* begin DOCUMENT SEGMENT *

Major challenges IT Operations have to deal with

1. The high cost of application downtime

Let’s face it. Application downtime is a dilemma your enterprise cannot afford. With the increasing complexity of IT infrastructures, it’s a huge challenge for organizations to fix outages quickly. On average, it can take IT operations more than half an hour to resolve an IT failure. Half an hour doesn’t sound like much at first, but when your business is software-defined (and most enterprises are these days), this could add up to financial disaster. International Data Corporation (IDC) has researched the implications of IT system downtime and found these other sobering facts:

For Fortune 1000 companies, the average total cost of unplanned application downtime per year is $1.25 billion — $2.5 billion.
The average hourly cost of an infrastructure failure is $100,000 per hour.
The average hourly cost of a critical application failure is $500,000 — $1 million.

The facts speak for themselves: application downtime drastically impacts business costs. Resolving IT failures is, and always will be, one of the biggest challenges for IT operations and is a pressing challenge to deal with in 2016.

2. Too many teams in the problem solving kitchen

Figuring out what caused a problem is complicated. Every Dev/Ops team has its own part to play in controlling and maintaining the total stack. But when problems occur, this often makes it difficult to determine where they originated. A simple scenario, which you’ll probably recognize, demonstrates this familiar challenge:

In the evening, the infra team upgrades some middleware with the help of their provisioning tool Chef. After a functional test everything seems OK.
The next day the finance Dev/Ops team detects a higher than normal error rate for the sales service. This is detected with the help of their Splunk dashboard.
The finance team contacts the sales Dev/Ops team. This team uses AppDynamics and sees that there is a time-out, but they can’t figure out what caused it.
Next, a crisis team is formed, with people from different teams, including a member of the infra team. They collectively figure out that the middleware update most likely caused the problem.
Finally, the infra team rolls back the middleware upgrade. The problem is solved, but valuable time is wasted.

* end DOCUMENT SEGMENT *

▶ OBJECTIVE:
In the passage on IT operations challenges, which provisioning tool does the infra team use to upgrade the middleware? The records bear no relation to the passage on IT operations challenges.

* begin DATA ENTRIES *

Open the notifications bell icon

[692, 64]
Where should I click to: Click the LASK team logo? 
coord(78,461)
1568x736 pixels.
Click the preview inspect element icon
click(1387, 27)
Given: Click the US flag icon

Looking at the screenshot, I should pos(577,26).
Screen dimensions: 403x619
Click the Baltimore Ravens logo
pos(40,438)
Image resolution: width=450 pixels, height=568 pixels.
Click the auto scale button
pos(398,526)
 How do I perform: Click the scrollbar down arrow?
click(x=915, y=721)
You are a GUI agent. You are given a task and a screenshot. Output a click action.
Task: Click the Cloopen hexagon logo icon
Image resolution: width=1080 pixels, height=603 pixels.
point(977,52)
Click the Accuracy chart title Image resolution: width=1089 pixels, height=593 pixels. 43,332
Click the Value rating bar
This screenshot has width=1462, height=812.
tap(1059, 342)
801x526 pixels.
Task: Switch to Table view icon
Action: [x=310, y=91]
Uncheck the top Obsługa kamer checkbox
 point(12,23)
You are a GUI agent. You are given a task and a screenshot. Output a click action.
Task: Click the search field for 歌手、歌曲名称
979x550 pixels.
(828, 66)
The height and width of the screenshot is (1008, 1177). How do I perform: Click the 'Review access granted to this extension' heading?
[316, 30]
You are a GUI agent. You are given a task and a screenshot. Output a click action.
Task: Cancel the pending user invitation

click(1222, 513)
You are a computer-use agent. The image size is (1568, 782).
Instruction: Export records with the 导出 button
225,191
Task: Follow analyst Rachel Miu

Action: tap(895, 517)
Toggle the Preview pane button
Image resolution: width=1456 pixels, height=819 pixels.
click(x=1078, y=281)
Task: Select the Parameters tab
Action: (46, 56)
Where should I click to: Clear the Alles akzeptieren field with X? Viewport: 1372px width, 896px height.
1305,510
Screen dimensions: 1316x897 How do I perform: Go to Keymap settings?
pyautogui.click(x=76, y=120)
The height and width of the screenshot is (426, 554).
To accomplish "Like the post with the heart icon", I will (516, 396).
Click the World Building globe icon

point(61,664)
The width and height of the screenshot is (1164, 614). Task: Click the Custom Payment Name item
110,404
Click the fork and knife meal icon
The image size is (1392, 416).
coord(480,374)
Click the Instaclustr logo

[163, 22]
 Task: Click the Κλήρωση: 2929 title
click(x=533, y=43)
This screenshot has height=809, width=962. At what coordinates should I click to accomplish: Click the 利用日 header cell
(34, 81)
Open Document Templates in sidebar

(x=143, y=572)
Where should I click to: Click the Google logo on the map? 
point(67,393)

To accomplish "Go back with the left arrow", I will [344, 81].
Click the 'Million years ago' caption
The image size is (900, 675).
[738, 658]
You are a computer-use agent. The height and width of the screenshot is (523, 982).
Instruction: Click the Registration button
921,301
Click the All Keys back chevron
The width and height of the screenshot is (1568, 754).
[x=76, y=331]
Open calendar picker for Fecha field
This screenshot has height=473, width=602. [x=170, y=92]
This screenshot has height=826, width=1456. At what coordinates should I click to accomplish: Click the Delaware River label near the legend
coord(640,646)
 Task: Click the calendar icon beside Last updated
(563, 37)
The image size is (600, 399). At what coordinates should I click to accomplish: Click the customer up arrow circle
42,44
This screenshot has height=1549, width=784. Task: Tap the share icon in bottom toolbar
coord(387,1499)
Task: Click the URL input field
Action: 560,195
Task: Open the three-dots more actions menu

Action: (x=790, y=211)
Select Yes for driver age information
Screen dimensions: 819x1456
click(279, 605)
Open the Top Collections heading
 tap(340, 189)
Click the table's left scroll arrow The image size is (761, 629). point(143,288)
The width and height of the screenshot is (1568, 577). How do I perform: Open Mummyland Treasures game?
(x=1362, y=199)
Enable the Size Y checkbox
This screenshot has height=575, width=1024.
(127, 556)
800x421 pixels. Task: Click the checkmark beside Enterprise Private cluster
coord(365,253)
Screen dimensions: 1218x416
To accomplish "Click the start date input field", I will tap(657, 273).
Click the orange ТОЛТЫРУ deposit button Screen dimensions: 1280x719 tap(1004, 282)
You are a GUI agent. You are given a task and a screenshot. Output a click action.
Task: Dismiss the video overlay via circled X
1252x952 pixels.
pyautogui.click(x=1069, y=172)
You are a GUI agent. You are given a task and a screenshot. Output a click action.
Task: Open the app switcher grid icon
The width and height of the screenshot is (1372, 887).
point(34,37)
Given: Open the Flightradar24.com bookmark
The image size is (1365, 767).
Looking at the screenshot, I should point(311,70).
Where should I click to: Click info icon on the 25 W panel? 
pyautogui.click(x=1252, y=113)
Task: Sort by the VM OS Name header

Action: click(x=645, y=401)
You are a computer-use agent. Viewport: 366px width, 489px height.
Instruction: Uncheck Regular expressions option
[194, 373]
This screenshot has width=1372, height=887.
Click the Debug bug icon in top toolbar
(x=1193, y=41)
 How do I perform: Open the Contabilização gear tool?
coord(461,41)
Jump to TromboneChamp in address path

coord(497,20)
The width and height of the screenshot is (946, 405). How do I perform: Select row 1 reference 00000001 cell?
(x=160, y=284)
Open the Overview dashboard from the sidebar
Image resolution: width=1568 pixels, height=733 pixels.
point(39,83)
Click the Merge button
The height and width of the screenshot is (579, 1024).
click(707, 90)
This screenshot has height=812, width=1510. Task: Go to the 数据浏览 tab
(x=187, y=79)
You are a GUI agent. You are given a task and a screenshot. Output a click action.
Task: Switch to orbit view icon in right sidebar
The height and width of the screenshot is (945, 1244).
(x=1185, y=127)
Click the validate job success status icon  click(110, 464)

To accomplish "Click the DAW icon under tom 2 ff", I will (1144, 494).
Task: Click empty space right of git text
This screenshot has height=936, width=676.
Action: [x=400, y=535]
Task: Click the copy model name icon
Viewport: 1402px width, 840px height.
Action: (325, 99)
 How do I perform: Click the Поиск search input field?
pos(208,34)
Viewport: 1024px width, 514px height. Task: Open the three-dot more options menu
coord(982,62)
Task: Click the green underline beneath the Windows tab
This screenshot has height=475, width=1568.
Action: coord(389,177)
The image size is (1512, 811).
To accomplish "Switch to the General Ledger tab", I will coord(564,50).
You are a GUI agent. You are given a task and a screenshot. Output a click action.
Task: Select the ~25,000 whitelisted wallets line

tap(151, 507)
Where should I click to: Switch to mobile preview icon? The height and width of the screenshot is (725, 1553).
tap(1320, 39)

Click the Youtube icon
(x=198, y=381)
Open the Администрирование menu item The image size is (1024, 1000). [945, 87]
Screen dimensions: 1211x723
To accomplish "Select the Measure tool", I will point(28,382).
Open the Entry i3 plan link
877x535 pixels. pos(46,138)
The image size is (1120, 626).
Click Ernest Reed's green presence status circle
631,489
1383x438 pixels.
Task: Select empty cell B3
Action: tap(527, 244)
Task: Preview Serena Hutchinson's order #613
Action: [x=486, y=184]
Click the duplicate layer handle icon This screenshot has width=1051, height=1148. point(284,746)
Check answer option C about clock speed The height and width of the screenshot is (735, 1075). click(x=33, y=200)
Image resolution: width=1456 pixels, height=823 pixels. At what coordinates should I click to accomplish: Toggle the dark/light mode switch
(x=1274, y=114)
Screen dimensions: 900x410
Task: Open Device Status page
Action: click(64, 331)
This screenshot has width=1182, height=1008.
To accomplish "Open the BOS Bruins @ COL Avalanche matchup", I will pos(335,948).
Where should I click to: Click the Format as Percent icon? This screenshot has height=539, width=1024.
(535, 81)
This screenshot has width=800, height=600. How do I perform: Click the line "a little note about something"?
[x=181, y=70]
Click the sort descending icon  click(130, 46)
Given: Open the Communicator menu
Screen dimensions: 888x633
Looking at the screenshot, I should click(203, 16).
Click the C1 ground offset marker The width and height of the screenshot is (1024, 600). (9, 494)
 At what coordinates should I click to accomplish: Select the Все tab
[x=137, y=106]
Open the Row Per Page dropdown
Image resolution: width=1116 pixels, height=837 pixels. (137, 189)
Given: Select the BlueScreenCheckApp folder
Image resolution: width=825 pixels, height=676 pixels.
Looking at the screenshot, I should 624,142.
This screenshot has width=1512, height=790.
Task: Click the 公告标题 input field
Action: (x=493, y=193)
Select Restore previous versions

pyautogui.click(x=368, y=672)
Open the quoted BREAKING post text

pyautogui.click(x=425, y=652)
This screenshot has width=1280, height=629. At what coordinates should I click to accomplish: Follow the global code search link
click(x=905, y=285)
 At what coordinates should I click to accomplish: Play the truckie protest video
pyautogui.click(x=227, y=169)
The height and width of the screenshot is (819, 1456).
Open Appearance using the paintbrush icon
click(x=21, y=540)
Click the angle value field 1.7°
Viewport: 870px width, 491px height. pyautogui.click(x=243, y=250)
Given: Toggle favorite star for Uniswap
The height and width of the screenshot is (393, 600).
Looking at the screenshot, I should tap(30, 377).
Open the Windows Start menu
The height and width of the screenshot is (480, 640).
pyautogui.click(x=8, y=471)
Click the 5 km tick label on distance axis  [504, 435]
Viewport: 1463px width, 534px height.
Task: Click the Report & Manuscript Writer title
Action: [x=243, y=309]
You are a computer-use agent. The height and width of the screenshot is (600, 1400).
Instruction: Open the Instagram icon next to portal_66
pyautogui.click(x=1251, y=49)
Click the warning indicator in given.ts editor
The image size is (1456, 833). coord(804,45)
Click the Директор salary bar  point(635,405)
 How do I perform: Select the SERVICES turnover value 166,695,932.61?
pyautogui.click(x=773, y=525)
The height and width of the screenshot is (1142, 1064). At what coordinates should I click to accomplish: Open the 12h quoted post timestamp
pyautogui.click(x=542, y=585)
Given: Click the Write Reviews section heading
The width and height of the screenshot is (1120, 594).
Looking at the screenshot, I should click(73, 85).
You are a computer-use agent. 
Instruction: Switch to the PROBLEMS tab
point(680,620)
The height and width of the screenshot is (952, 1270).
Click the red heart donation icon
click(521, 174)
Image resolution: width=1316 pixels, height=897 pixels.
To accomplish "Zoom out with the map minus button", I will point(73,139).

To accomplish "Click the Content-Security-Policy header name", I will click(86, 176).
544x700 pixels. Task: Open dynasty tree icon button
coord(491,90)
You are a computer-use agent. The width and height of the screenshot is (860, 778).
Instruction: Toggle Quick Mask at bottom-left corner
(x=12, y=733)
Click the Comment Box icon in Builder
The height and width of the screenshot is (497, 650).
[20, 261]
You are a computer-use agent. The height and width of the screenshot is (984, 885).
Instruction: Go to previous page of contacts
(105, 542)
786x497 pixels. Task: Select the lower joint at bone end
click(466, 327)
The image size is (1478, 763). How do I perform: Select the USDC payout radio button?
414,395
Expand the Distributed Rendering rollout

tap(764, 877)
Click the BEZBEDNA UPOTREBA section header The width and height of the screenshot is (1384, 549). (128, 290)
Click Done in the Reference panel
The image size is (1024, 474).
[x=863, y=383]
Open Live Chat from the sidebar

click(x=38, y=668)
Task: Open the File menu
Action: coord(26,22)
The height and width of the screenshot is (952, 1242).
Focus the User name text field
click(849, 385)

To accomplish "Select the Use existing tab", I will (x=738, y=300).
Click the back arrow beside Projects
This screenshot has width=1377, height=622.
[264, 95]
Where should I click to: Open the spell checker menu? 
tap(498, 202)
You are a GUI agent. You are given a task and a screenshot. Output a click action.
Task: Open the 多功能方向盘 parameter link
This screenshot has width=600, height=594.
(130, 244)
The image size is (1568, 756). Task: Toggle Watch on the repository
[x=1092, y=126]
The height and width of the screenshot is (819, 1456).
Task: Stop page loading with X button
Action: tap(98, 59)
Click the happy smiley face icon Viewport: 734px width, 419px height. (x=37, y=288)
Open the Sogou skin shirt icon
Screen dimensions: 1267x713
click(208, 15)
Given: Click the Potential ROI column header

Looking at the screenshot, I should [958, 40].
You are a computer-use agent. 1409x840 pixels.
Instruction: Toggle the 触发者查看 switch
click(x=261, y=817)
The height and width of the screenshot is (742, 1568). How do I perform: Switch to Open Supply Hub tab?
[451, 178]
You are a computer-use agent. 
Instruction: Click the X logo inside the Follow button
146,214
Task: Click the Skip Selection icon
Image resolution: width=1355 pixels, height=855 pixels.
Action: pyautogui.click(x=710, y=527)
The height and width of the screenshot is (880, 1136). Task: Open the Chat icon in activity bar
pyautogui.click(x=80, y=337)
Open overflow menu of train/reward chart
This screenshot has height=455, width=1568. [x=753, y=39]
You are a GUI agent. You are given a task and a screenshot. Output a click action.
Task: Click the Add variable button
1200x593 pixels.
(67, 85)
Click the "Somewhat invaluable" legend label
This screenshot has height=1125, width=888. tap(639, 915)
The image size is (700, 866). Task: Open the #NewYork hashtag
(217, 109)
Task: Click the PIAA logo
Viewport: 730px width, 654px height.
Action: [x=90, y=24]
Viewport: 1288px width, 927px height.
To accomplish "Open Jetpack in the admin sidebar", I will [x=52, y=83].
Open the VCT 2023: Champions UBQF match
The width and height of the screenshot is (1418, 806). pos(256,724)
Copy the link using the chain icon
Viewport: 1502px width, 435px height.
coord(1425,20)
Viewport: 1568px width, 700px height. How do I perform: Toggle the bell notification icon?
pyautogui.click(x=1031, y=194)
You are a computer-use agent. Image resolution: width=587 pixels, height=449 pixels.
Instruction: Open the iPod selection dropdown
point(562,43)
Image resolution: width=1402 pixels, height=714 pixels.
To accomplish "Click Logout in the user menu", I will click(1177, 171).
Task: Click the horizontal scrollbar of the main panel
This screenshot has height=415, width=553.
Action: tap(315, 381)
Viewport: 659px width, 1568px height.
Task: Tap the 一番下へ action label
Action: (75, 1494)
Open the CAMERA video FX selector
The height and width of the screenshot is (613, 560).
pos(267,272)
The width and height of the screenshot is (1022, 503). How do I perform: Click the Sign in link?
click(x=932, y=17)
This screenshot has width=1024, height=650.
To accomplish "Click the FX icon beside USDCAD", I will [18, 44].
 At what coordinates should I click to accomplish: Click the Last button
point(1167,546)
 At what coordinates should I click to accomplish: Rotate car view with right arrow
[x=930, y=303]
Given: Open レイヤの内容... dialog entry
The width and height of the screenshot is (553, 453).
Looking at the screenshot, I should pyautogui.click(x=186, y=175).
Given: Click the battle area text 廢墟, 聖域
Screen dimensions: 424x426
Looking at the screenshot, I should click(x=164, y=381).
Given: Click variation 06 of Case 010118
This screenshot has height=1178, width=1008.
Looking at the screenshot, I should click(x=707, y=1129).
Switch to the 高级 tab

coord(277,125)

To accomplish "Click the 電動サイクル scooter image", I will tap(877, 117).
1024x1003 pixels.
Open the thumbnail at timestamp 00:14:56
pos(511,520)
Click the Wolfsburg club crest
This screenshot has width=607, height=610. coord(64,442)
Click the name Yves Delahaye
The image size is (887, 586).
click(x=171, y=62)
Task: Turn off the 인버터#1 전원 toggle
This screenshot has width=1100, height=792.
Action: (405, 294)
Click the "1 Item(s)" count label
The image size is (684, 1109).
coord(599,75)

* end DATA ENTRIES *

▶ WRITTEN ANSWER:
Chef